---------- Input for this task ----------

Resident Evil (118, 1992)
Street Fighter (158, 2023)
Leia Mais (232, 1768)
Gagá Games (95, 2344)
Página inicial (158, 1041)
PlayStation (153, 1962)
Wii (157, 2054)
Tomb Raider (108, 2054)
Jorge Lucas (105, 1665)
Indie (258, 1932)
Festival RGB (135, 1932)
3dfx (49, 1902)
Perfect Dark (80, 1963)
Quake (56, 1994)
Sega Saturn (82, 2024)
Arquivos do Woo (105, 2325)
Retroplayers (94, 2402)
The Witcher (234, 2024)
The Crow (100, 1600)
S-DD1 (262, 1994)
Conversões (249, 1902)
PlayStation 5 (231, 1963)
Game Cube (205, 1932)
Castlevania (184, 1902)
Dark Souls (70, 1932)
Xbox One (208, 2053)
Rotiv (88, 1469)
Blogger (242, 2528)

----------

### Required action
Every line above needs to be retyped exactly.

### Response to the task
Resident Evil (118, 1992)
Street Fighter (158, 2023)
Leia Mais (232, 1768)
Gagá Games (95, 2344)
Página inicial (158, 1041)
PlayStation (153, 1962)
Wii (157, 2054)
Tomb Raider (108, 2054)
Jorge Lucas (105, 1665)
Indie (258, 1932)
Festival RGB (135, 1932)
3dfx (49, 1902)
Perfect Dark (80, 1963)
Quake (56, 1994)
Sega Saturn (82, 2024)
Arquivos do Woo (105, 2325)
Retroplayers (94, 2402)
The Witcher (234, 2024)
The Crow (100, 1600)
S-DD1 (262, 1994)
Conversões (249, 1902)
PlayStation 5 (231, 1963)
Game Cube (205, 1932)
Castlevania (184, 1902)
Dark Souls (70, 1932)
Xbox One (208, 2053)
Rotiv (88, 1469)
Blogger (242, 2528)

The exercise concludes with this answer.